━━ EXTRACT ━━

Map seed file when generating inputs

p1erce2023 · p1erce2023 · commit 088173f7d537 · 2019-06-18T23:33:40.000+08:00
diff --git a/benchmark/redisgraph/generate_graph500_inputs.py b/benchmark/redisgraph/generate_graph500_inputs.py
@@ -1,13 +1,12 @@
 import os
 import sys
-import string
 
 # Read the node input file and translate the input IDs into a contiguous range.
 # Then, read the relation input file and translate all source and destination node IDs
 # to their updated contiguous values.
 
 # User-provided input data directory
-if len(sys.argv) < 2 or os.path.exists(sys.argv[1]) == False:
+if len(sys.argv) < 2 or os.path.exists(sys.argv[1]) is False:
     print("Usage: generate_inputs.py [path_to_inputs]")
     exit(1)
 
@@ -16,6 +15,7 @@
 # Input filenames
 nodefile = 'graph500-22_unique_node'
 relfile = 'graph500-22'
+seedfile = 'graph500-22-seed'
 
 # Output data directory
 datadir = 'data'
@@ -26,30 +26,21 @@
 except OSError:
     pass
 
-# Count the number of unique nodes in the data set
-num_nodes = sum(1 for line in open(os.path.join(inputdir, nodefile)))
-
 updated_id = 0
 
 updated_node_file = open(os.path.join(datadir, nodefile), 'w')
 updated_node_file.write('id\n') # Output a header row
 updated_relation_file = open(os.path.join(datadir, relfile), 'w')
-
-# Scan the node file to find the highest node ID
-max_node = -1
-with open(os.path.join(inputdir, nodefile)) as f:
-    for line in f:
-        max_node = max(max_node, int(line))
+updated_seed_file = open(os.path.join(datadir, seedfile), 'w')
 
 # Map every node ID to its line number
 # and generate an updated node file.
-placement = [0]*(max_node + 1)
+placement = {}
 with open(os.path.join(inputdir, nodefile)) as f:
     for line in f:
-        node = int(line)
-        placement[node] = updated_id
-        updated_id += 1
+        placement[int(line)] = updated_id
         updated_node_file.write('%d\n' % (updated_id))
+        updated_id += 1
 
 with open(os.path.join(inputdir, relfile)) as f:
     for line in f:
@@ -63,5 +54,10 @@
         # Output the updated edge description
         updated_relation_file.write("%d,%d\n" % (a, b))

━━━
━━ SUPPLIED RECORDS ━━

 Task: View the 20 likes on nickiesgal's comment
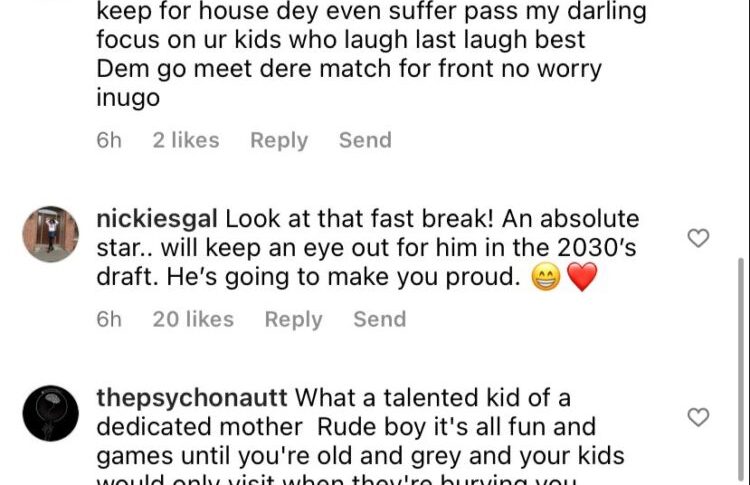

━━━
━━ SUPPLIED RECORDS ━━

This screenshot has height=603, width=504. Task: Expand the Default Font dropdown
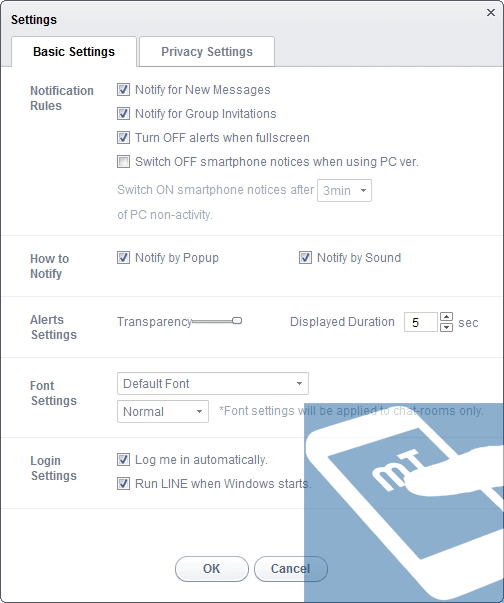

━━━

:: WORK TO DO ::
**a)** Based on the comments in the seed file commit, explain why the script reads the node input file first and the relation input file afterward.
**b)** Continue the seed file commit from the point where it stops.
The data that comes after the seed file commit has nothing to do with what you're asked here.

:: ANSWERS FOR THE TASKS ::
**a)** Reading the node file first turns the input node IDs into a contiguous range. The script then reads the relation file so it can change every source and destination node ID to its new contiguous value.

**b)**
+with open(os.path.join(inputdir, seedfile)) as f:
+    updated_seed_file.write(' '.join(str(placement[int(i)]) for i in f.read().split()))
+
+
 updated_node_file.close()
 updated_relation_file.close()
+updated_seed_file.close()
diff --git a/benchmark/redisgraph/generate_twitter_inputs.py b/benchmark/redisgraph/generate_twitter_inputs.py
@@ -1,22 +1,21 @@
 import os
 import sys
-import string
 
 # Read the node input file and translate the input IDs into a contiguous range.
 # Then, read the relation input file and translate all source and destination node IDs
 # to their updated contiguous values.
 
 # User-provided input data directory
-if len(sys.argv) < 2 or os.path.exists(sys.argv[1]) == False:
+if len(sys.argv) < 2 or os.path.exists(sys.argv[1]) is False:
     print("Usage: generate_inputs.py [path_to_inputs]")
     exit(1)
 
 inputdir = sys.argv[1]
 
 # Input filenames
 nodefile = 'twitter_rv.net_unique_node'
-nodefile_out = 'twitter_rv_net_unique_node'
-relfile = 'twitter_rv'
+relfile = 'twitter_rv.net'
+seedfile = 'twitter_rv.net-seed'
 
 # Output data directory
 datadir = 'data'
@@ -27,30 +26,21 @@
 except OSError:
     pass
 
-# Count the number of unique nodes in the data set
-num_nodes = sum(1 for line in open(os.path.join(inputdir, nodefile)))
-
 updated_id = 0
 
-updated_node_file = open(os.path.join(datadir, nodefile_out), 'w')
+updated_node_file = open(os.path.join(datadir, nodefile.replace('.', '_')), 'w')
 updated_node_file.write('id\n') # Output a header row
-updated_relation_file = open(os.path.join(datadir, relfile), 'w')
-
-# Scan the node file to find the highest node ID
-max_node = -1
-with open(os.path.join(inputdir, nodefile)) as f:
-    for line in f:
-        max_node = max(max_node, int(line))
+updated_relation_file = open(os.path.join(datadir, relfile.replace('.', '_')), 'w')
+updated_seed_file = open(os.path.join(datadir, seedfile.replace('.', '_')), 'w')
 
 # Map every node ID to its line number
 # and generate an updated node file.
-placement = [0]*(max_node + 1)
+placement = {}
 with open(os.path.join(inputdir, nodefile)) as f:
     for line in f:
-        node = int(line)
-        placement[node] = updated_id
-        updated_id += 1
+        placement[int(line)] = updated_id
         updated_node_file.write('%d\n' % (updated_id))
+        updated_id += 1
 
 with open(os.path.join(inputdir, relfile)) as f:
     for line in f:
@@ -64,5 +54,10 @@
         # Output the updated edge description
         updated_relation_file.write("%d,%d\n" % (a, b))
 
+with open(os.path.join(inputdir, seedfile)) as f:
+    updated_seed_file.write(' '.join(str(placement[int(i)]) for i in f.read().split()))
+
+
 updated_node_file.close()
 updated_relation_file.close()
+updated_seed_file.close()
diff --git a/benchmark/redisgraph/kn.py b/benchmark/redisgraph/kn.py
@@ -9,7 +9,6 @@
 
 import sys
 import os
-import threading
 import click
 import multiprocessing
 from query_runner import *
@@ -18,6 +17,7 @@
 # Global, map of reports.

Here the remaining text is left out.